Ca s’appelle la mondialisation. Les perversités des uns et des autres s’y ajoutant, …

Pendant ce temps là, le populo attend que son Président et son Gouvernement le sorte de là.

Si les gouvernants de nos beaux pays occidentaux savent encore se battre pour leurs élites, qui brillent sur le terrain des produits phares, le reste de la population se trouve reléguée en équipe de remplaçants sur les marchés de ce qui ne se vend plus. Chez nous, comme c’est écrit Liberté Egalité Fraternité au fronton de la République, il n’est pas question d’entériner qu’il y a plusieurs niveaux de citoyens, ceux qui ont un travail intéressant et rémunéré, ceux qui n’en auront jamais et qui seront des éternels assistés, ceux qui dans le modèle actuel peuvent déprimer encore un moment avant que le boulot et donc le moral reviennent.

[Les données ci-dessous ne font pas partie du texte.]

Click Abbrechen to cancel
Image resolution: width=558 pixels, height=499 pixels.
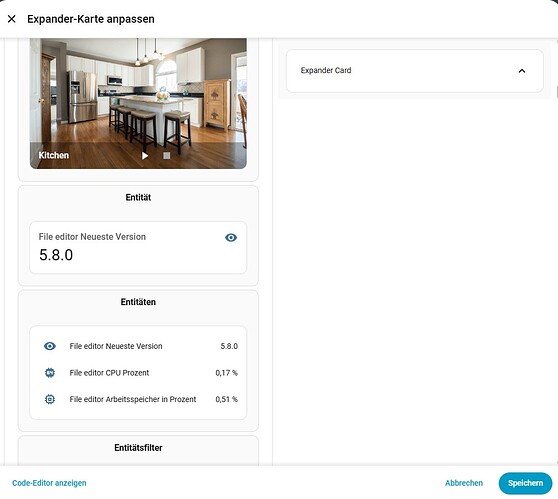464,483
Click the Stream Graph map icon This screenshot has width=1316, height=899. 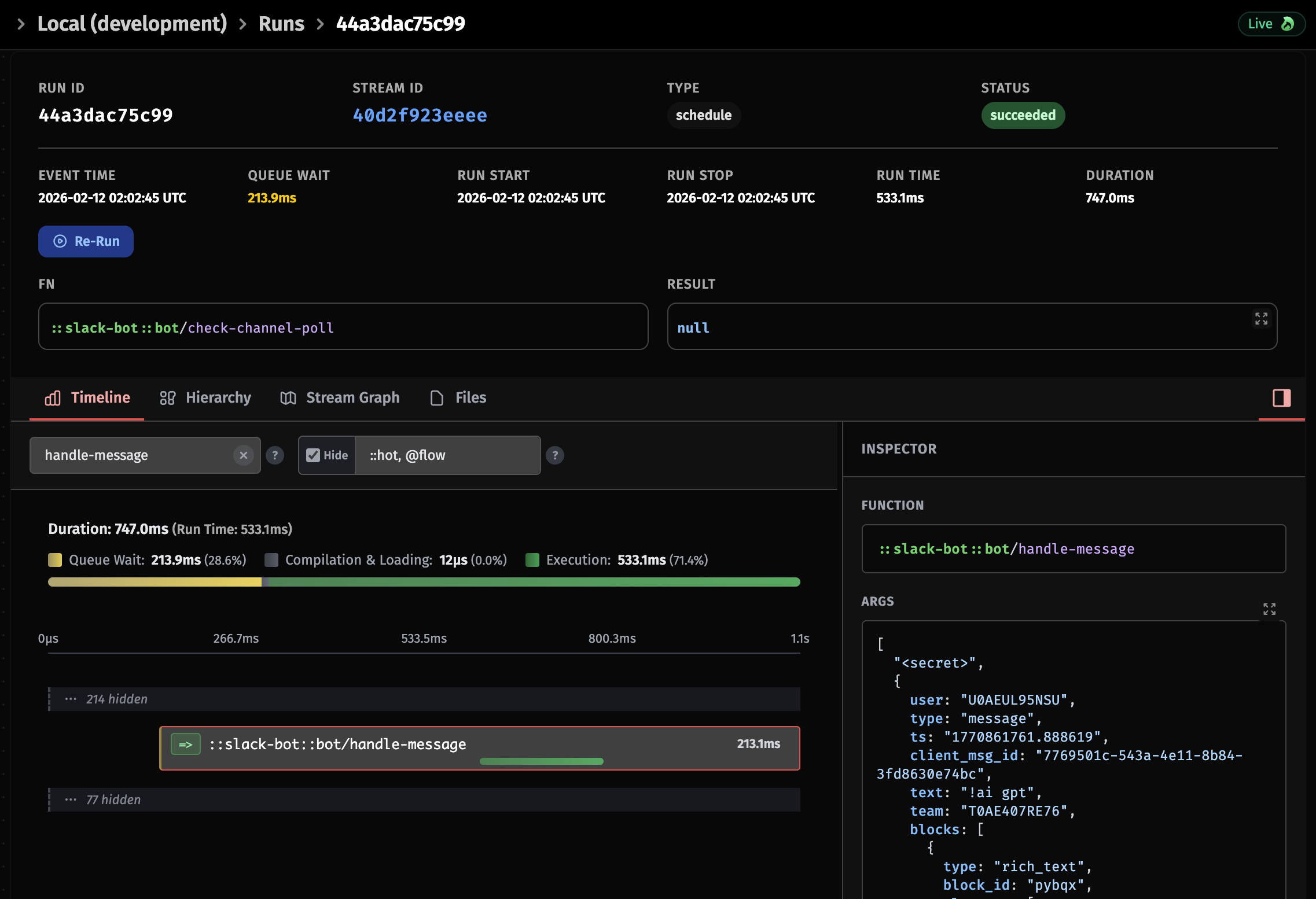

C’est à ces derniers que ce billet s’adresse et parmi eux à ceux qui sont en capacité de répondre dès demain aux défis présents pour peu qu’ils s’en donnent l’opportunité.

En France, il manque à la fois des logements, de l’activité, de l’emploi, et surtout de la Confiance. Par ailleurs, il y a un patrimoine immobilier vieillissant à dynamiser, certains particuliers ont des bas de laines qu’ils n’osent plus sortir du fait de cette confiance perdue, parce qu’ils ont peur de l’avenir.

Alors, comment donner un avenir aux français qui ont peur de leur baisse de revenu, un logement décent à ceux qui en manquent et du boulot à ceux qui sont prêts à bosser ?

En lançant une campagne d’incitation à construire un logement sur sa parcelle, dans sa maison, en valorisant le patrimoine existant. Le pétitionnaire avec la garantie qu’il en tirera un réel revenu de complément voit sa peur du lendemain pacifiée. L’investissement des ses économies incité avec d’éventuelles défiscalisation se transforme en rente et lui permet de rentabiliser son bien, en en tirant un meilleur rendement.

Il créé un logement à côté de chez-lui, propose du vivre ensemble, mutualise les équipements existants, augmente le taux d’occupation à l’hectare, pour une personne âgée, se créé un voisinage de proximité avec des gens plus jeunes qui peuvent lui rendre des services.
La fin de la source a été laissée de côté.